What about using the original code for the last block instead?

That will instead switch from using INIT_A..INIT_D in the first steps (and even optimized at that but I suspect the compiler would do it for us anyway) to reading them from the buffer in the first steps.

Perhaps we can do a stranger thing: Start with the first half of the original MD4, then a branch for possibly more blocks "in the middle of it". But it would be hard to follow and perhaps bug prone.

@solardiz
Copy link
Member

Is there any way to hint the compiler to keep code specific to longer passwords separately, like if (unlikely(md4_size > 27))? Does OpenCL have anything like that?

@magnumripper
Copy link
Member Author

Is there any way to hint the compiler to keep code specific to longer passwords separately, like if (unlikely(md4_size > 27))? Does OpenCL have anything like that?

I never heard of that. I suspect some compilers might have it but others will fail because it's not in the standard AFAIK.

@solardiz
Copy link
Member

solardiz commented Mar 12, 2023

Can we just try __builtin_expect and see whether/where it works and then possibly use it conditionally?

@magnumripper
Copy link
Member Author

magnumripper commented Mar 12, 2023

I implemented it like you said, with original code calculating the last or only block. Right now I need three branches in there.

Can we just try __builtin_expect and see whether/where it works and then possibly use it conditionally?

Interestingly enough it works on Mac (all devices), and on Linux both with AMD and nvidia. I'm not seeing a lot of difference though, but a little: AMD now does 14786M with full length support of 125.

Edit: POCL also supports it. Given that virtually all drivers use llvm under the hood AFAIK, there's probably not many platforms that don't!

@magnumripper
Copy link
Member Author

I implemented it like you said, with original code calculating the last or only block. Right now I need three branches in there.

Strangely enough, that very change ruined performance on Apple with AMD Radeon Pro Vega 20, from 6G c/s to 2G c/s. But that platform is so flakey we should care much about it - Linux/AMD is more important.

@magnumripper magnumripper force-pushed the nt-opencl-long branch 2 times, most recently from 7fa91bc to df2d50a Compare March 12, 2023 17:57
@magnumripper magnumripper marked this pull request as draft March 12, 2023 18:02
@solardiz
Copy link
Member

I implemented it like you said, with original code calculating the last or only block. Right now I need three branches in there.

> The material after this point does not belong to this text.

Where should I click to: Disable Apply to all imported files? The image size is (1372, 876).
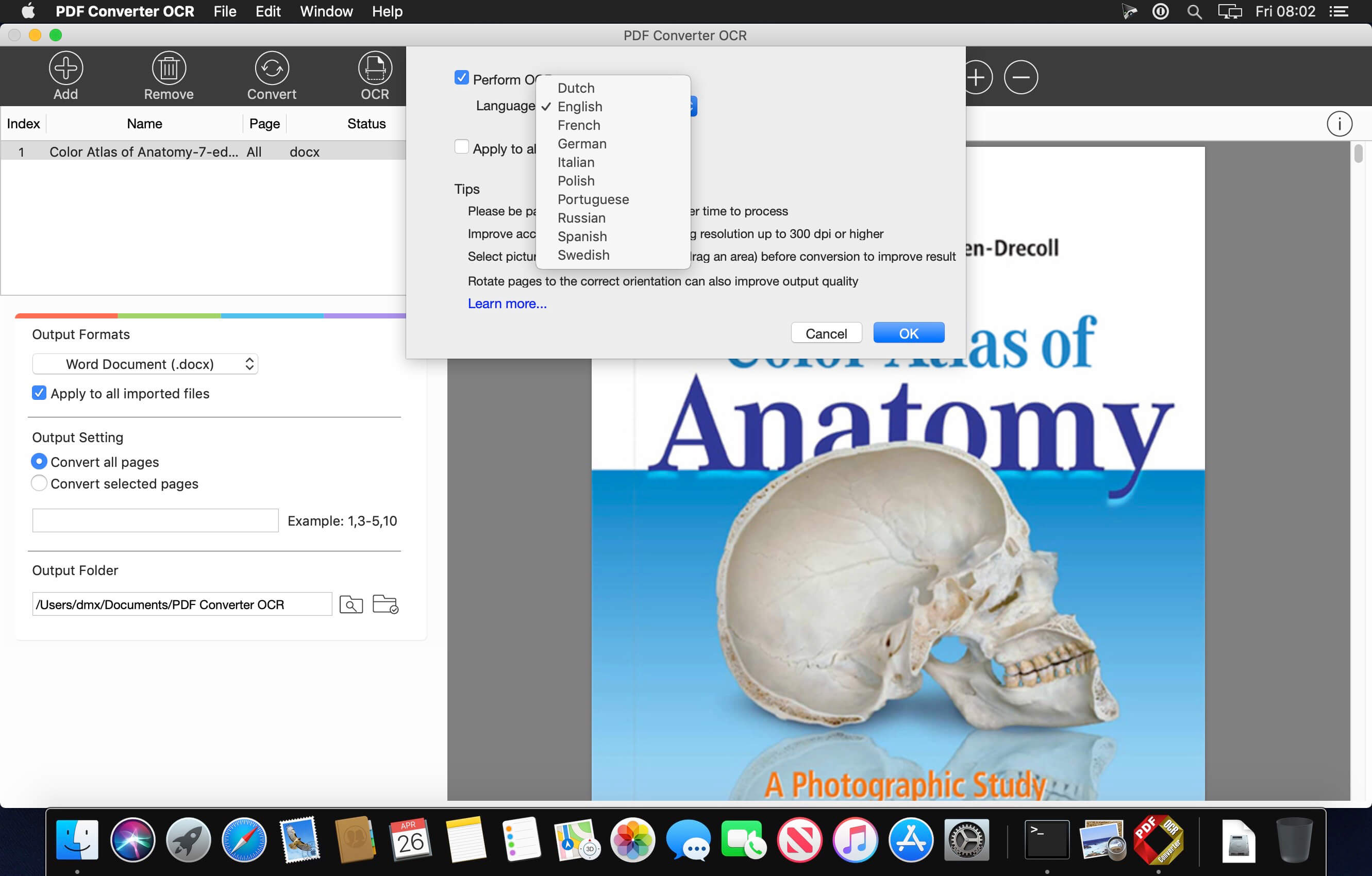click(39, 393)
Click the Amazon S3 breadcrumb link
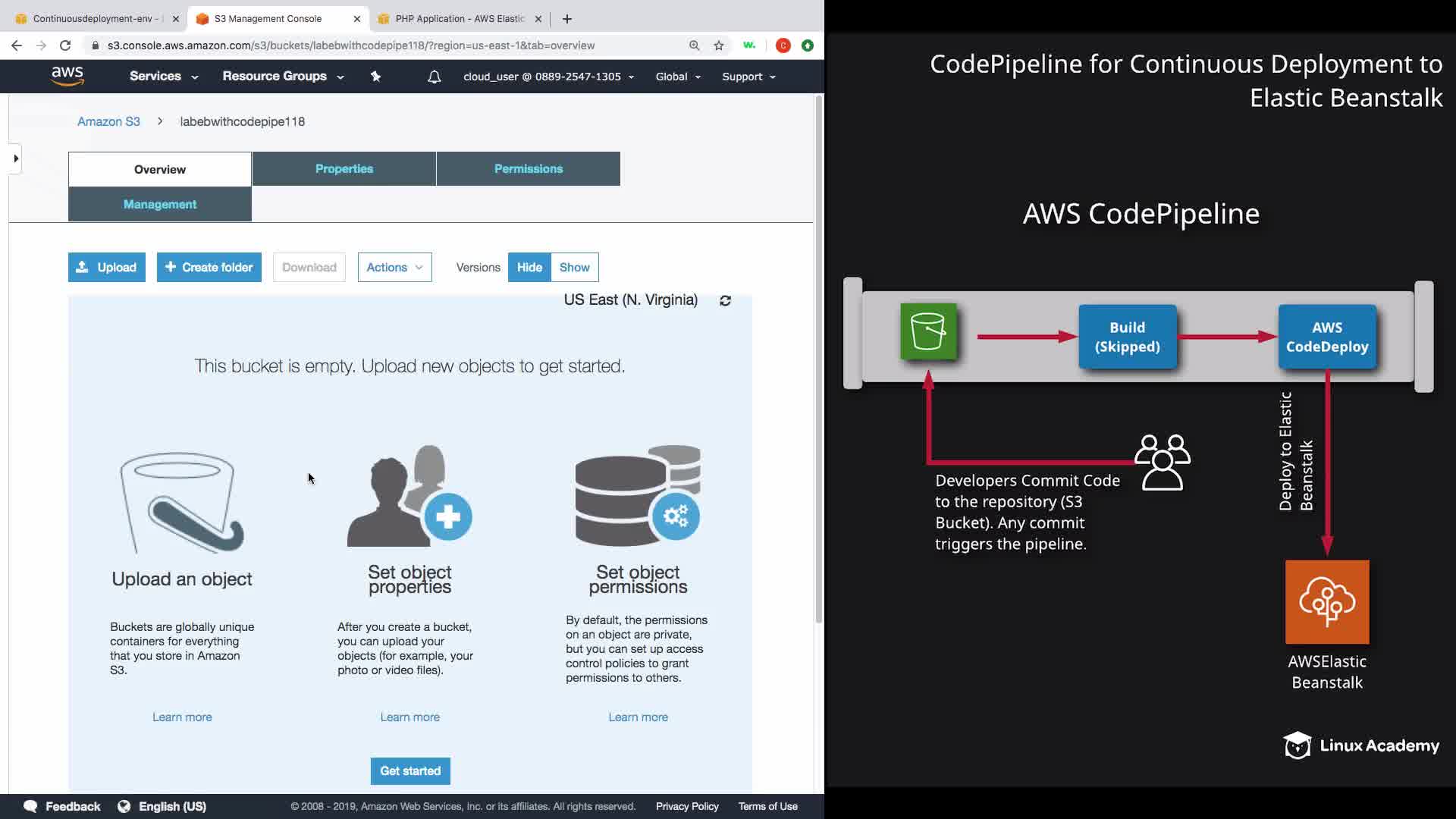The width and height of the screenshot is (1456, 819). click(x=108, y=121)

It's a pity we lose optimizations in the first few steps, such as the 0x77777777 constant. I think we can accept a little longer divergence, keeping the first few steps specialized (based on whether a/b/c/d are the constants or not) in the if/else above. We should as our first priority optimize for the <=27 case, and reduce divergence as a second priority.

@magnumripper
Copy link
Member Author

Yes I already have versions that do exactly that. Still too much hit on AMD. I'm currently trying to reverse a tad more of the MD4 in order to compensate but I fear I'll need to go the 64-bit-binary route (which, once it's all finished and bug free is a very good thing anyway of course) to get it really good.

@magnumripper
Copy link
Member Author

I'm currently trying to reverse a tad more of the MD4

No, that's not possible.

I fear I'll need to go the 64-bit-binary route

This would make it possible though.

@magnumripper
Copy link
Member Author

Regarding testing and benchmarking, I suggest that you try with very high hash counts as well. IIRC, we previously tested 320M (or was it 306M?), which took something like 11G of GPU RAM - perhaps repeat something similar for old vs. new code. What's the maximum that fits in your 2080Ti?

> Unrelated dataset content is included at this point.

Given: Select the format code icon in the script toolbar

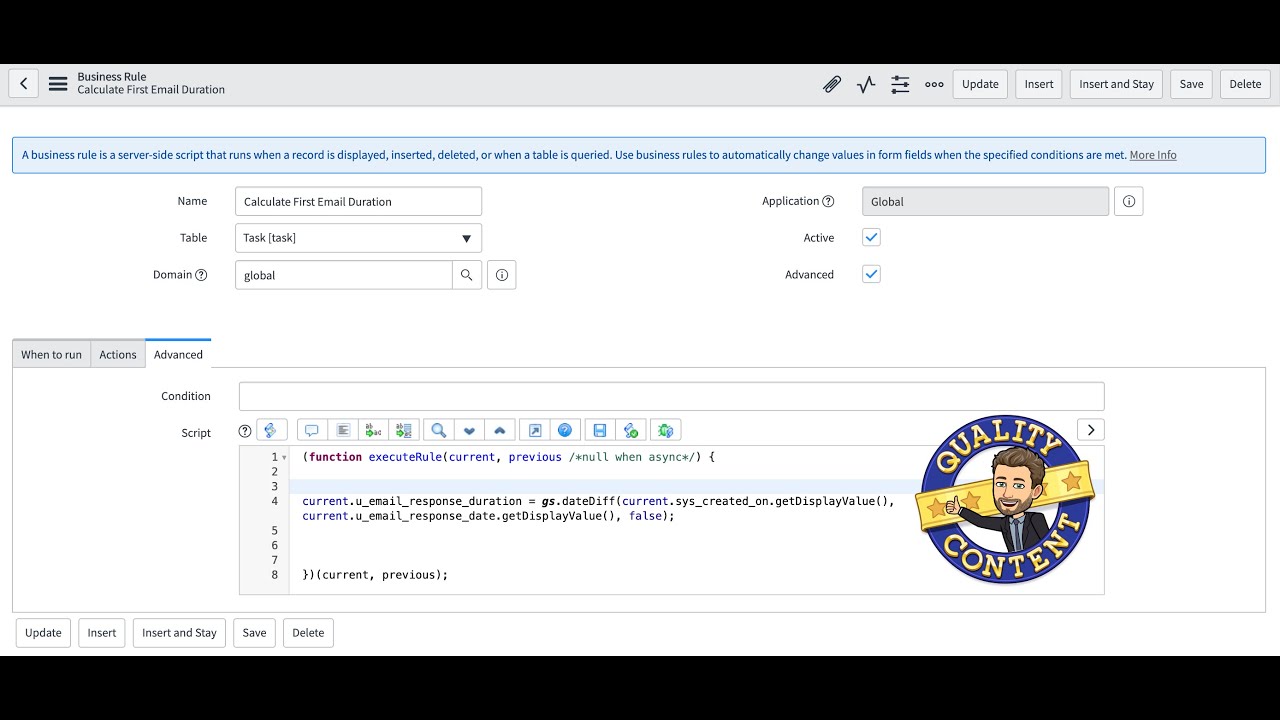Looking at the screenshot, I should tap(343, 429).
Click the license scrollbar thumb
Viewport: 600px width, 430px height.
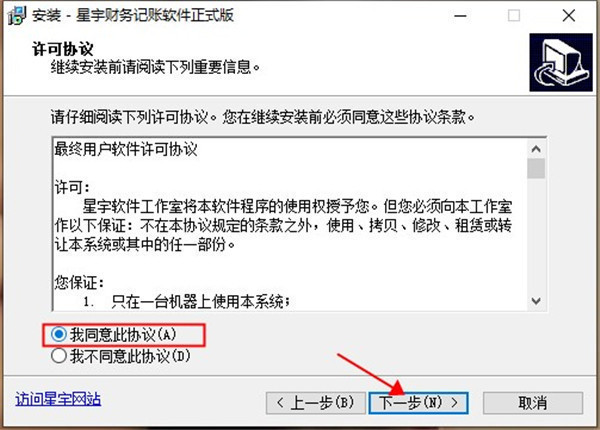(536, 168)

The bitmap size(s) selection logic will handle it just the same (maxes out at 512M bitmap, i.e. 64 MB). I'm thinking we'll actually disable bitmaps completely above whatever threshold where we get too many false positives from it - it only hurts performance (and suck memory) from that point.

Theoretically I thought this would actually happen already at eg. 32M loaded hashes: At that point, with the max. of 512M bitmap, we have an "effective mask" of 5 bits unless I calculate it wrongly? But it seems that even just a couple (literally) of "bits" does help - I need to investigate more.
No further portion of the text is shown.